### Work request:
Each line with the string "computer" is to be copied from the records below.

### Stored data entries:
((

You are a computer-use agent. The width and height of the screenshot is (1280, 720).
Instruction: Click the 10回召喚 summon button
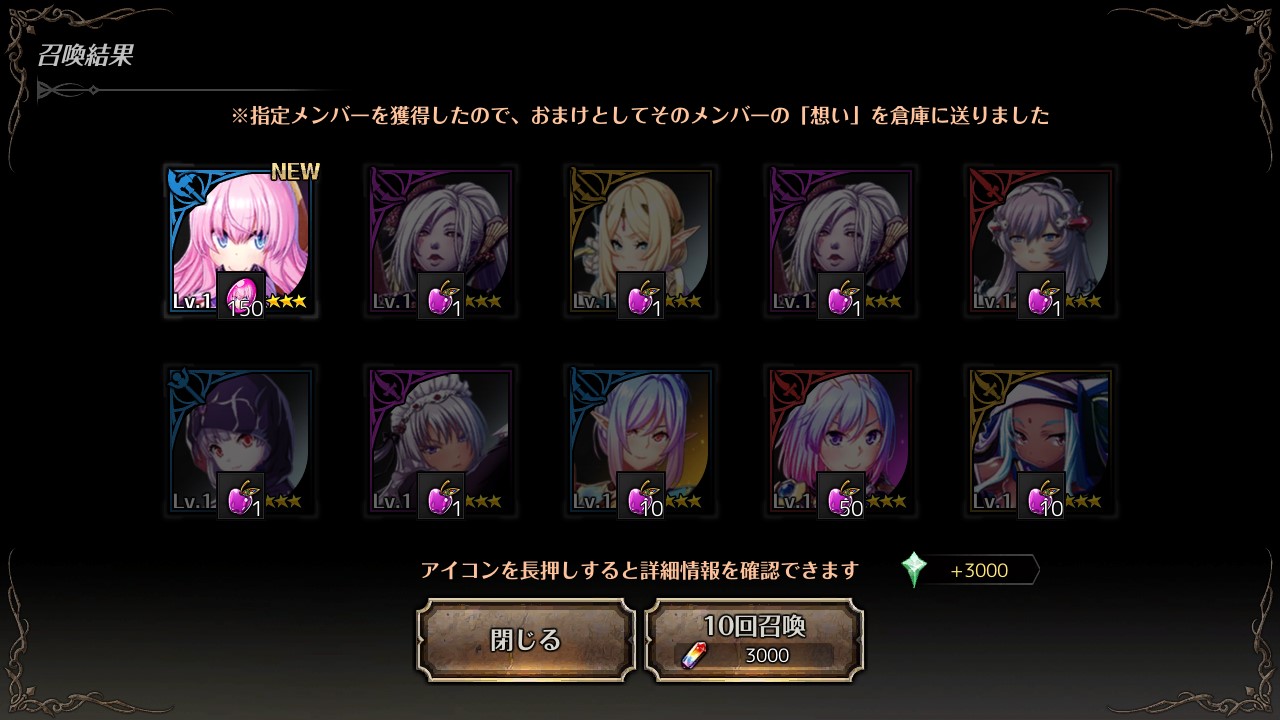755,640
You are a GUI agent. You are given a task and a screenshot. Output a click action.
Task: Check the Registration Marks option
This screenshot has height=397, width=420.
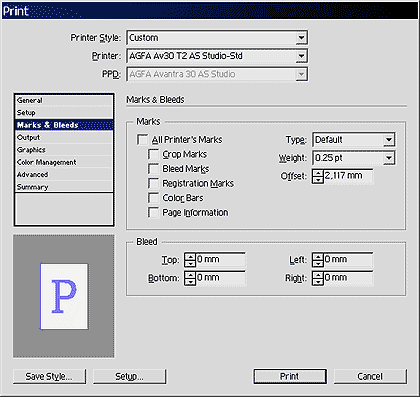pos(153,183)
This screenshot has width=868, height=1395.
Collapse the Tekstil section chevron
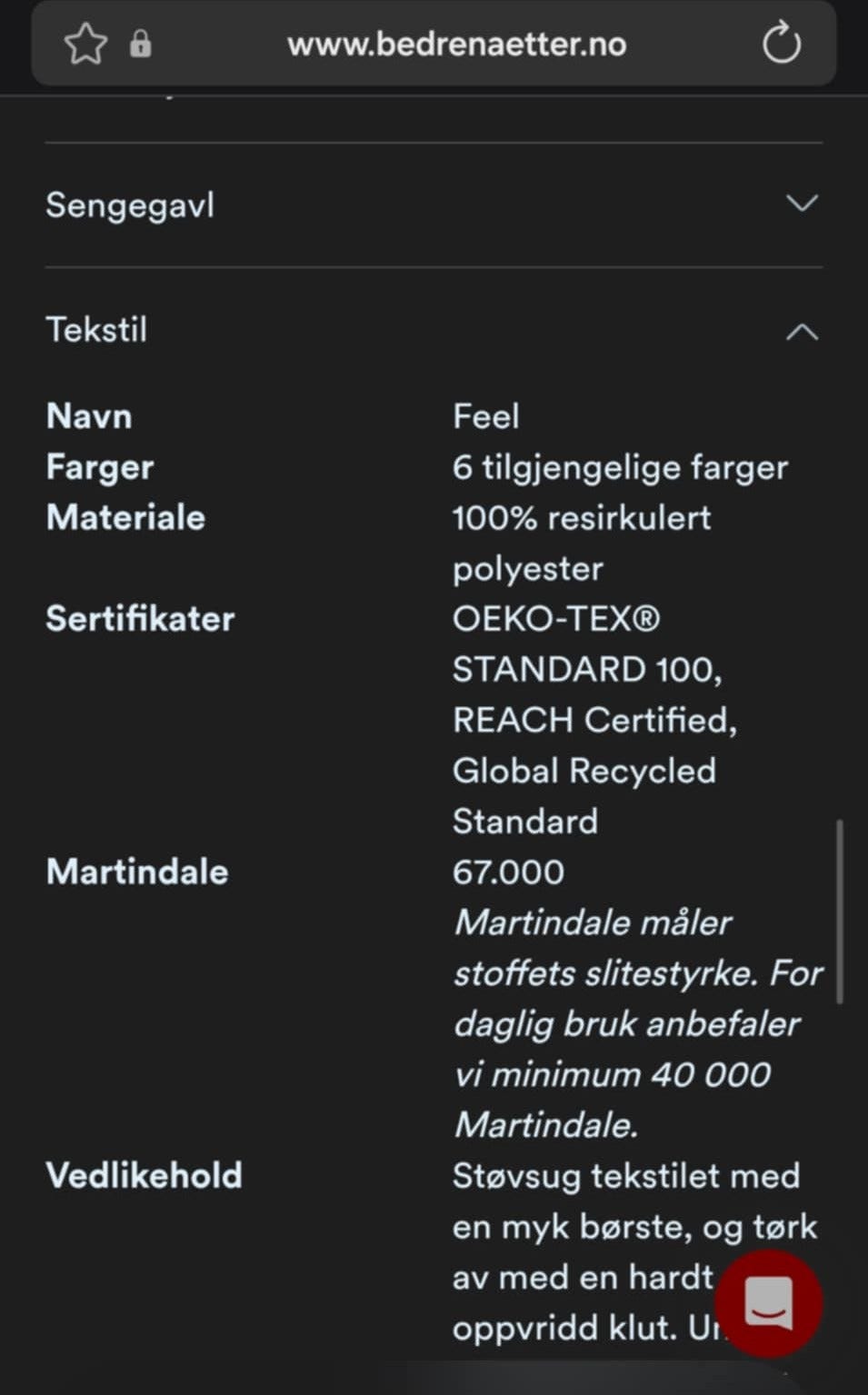click(801, 332)
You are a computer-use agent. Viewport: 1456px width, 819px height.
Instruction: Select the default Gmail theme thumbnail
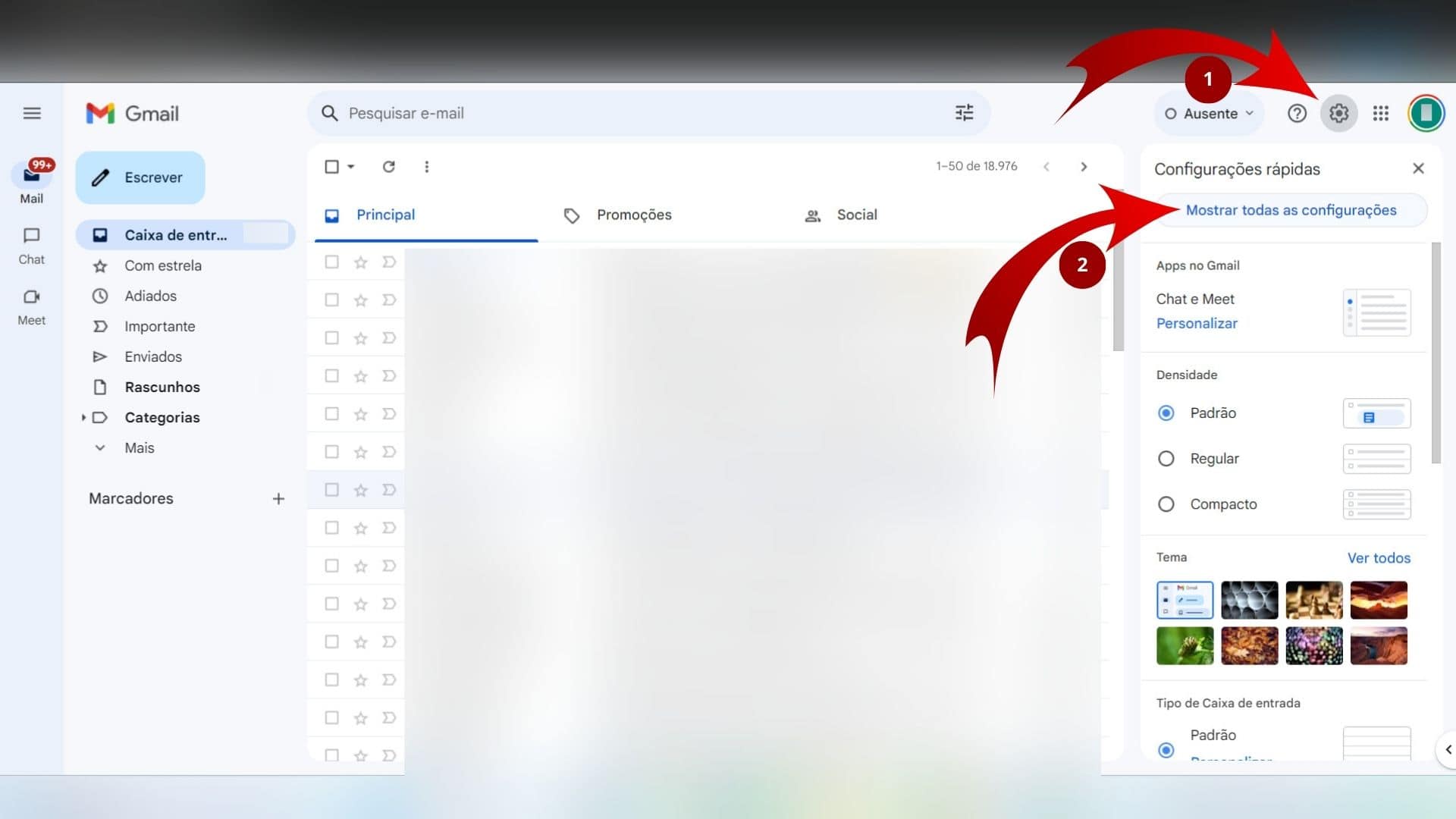[1184, 598]
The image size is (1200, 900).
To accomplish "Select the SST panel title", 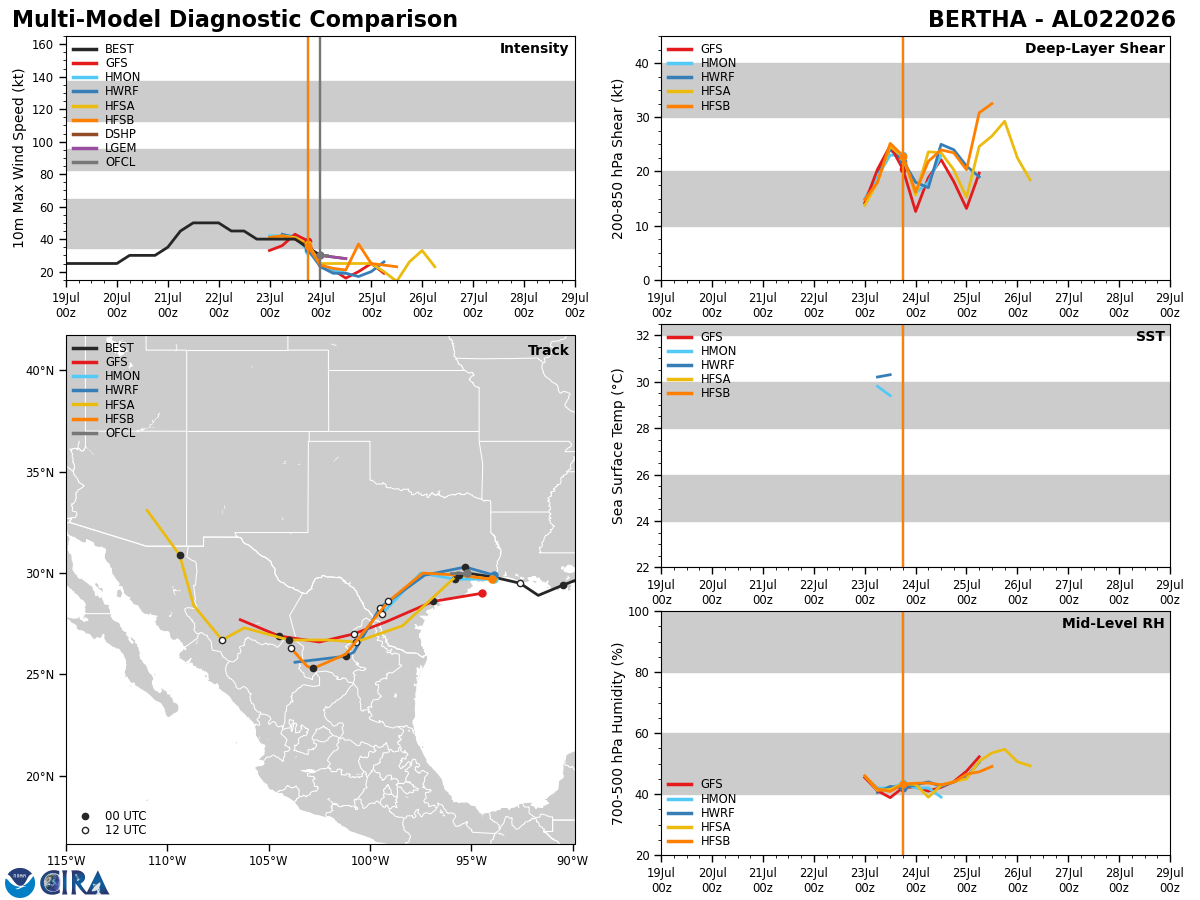I will 1150,337.
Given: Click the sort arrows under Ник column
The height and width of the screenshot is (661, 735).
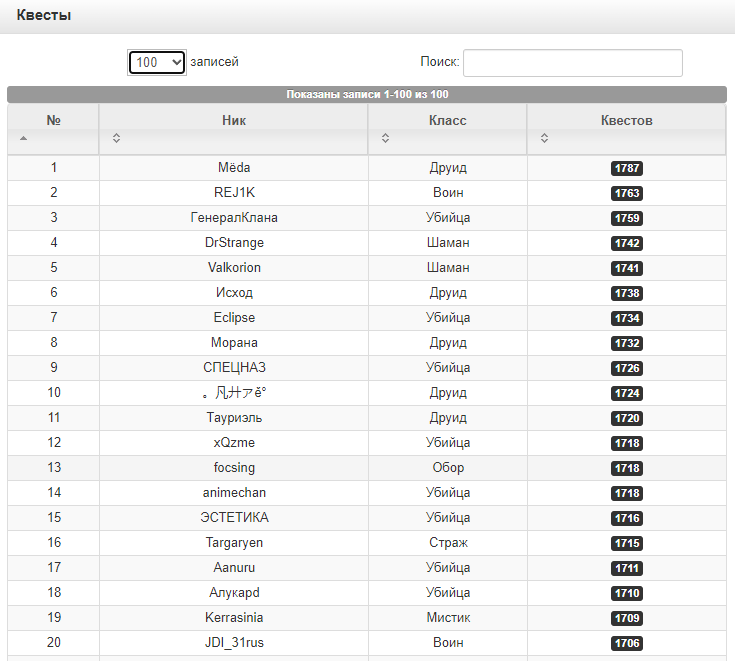Looking at the screenshot, I should [116, 139].
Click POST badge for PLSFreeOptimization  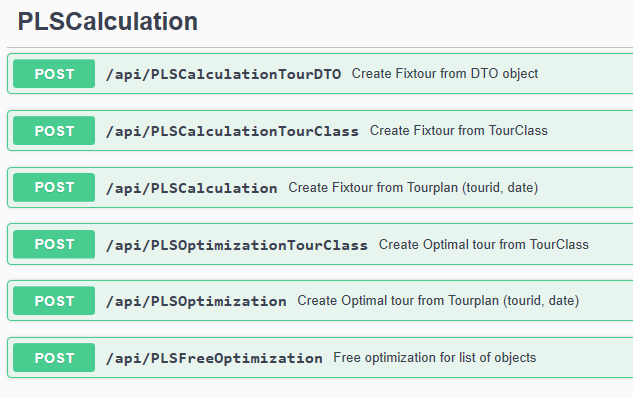pos(54,358)
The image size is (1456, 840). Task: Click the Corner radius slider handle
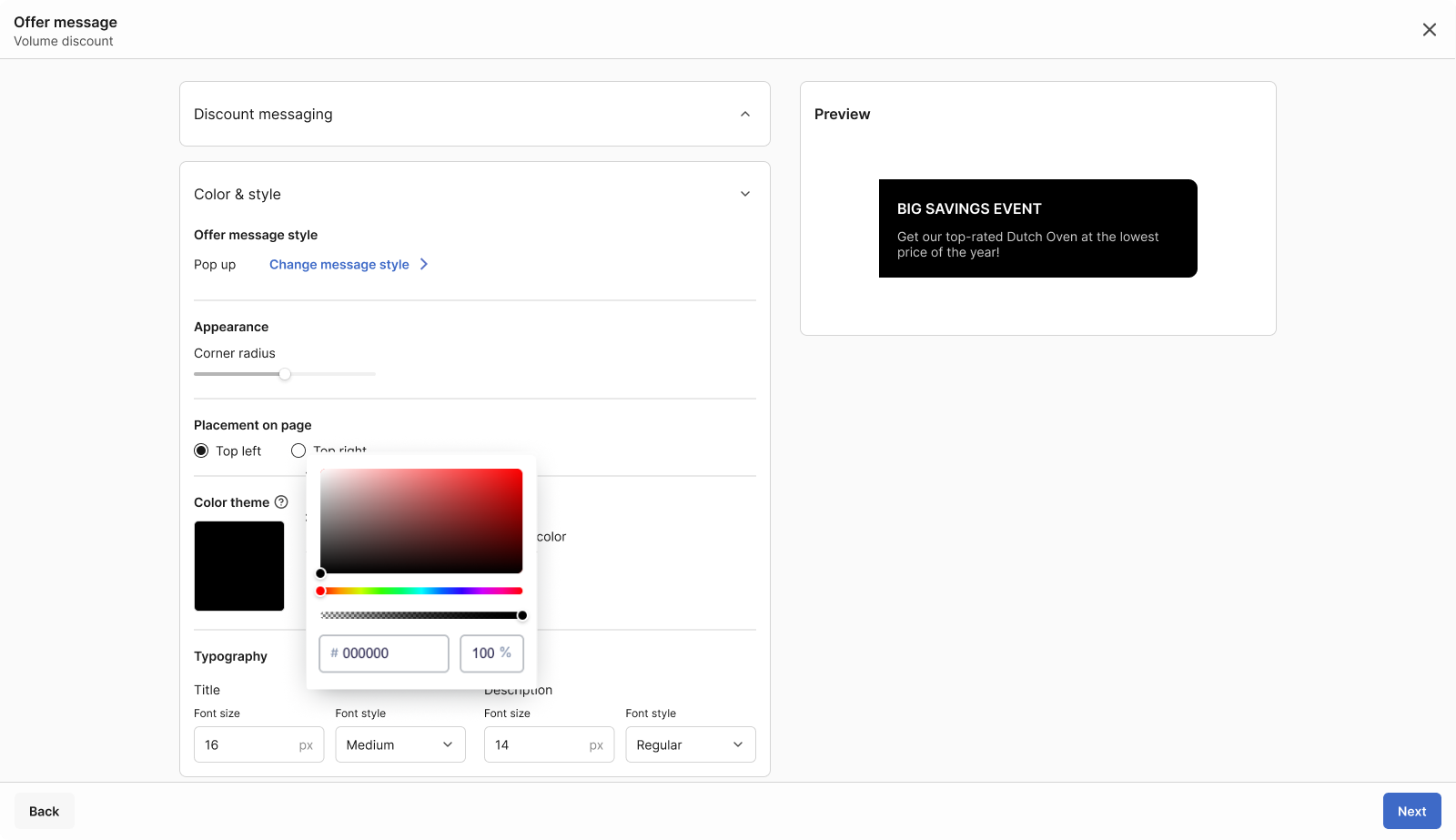(285, 374)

))

### Task response:
You are a computer-use agent. The width and height of the screenshot is (1280, 720).
You are a computer-use agent. Viewport: 1456px width, 819px height.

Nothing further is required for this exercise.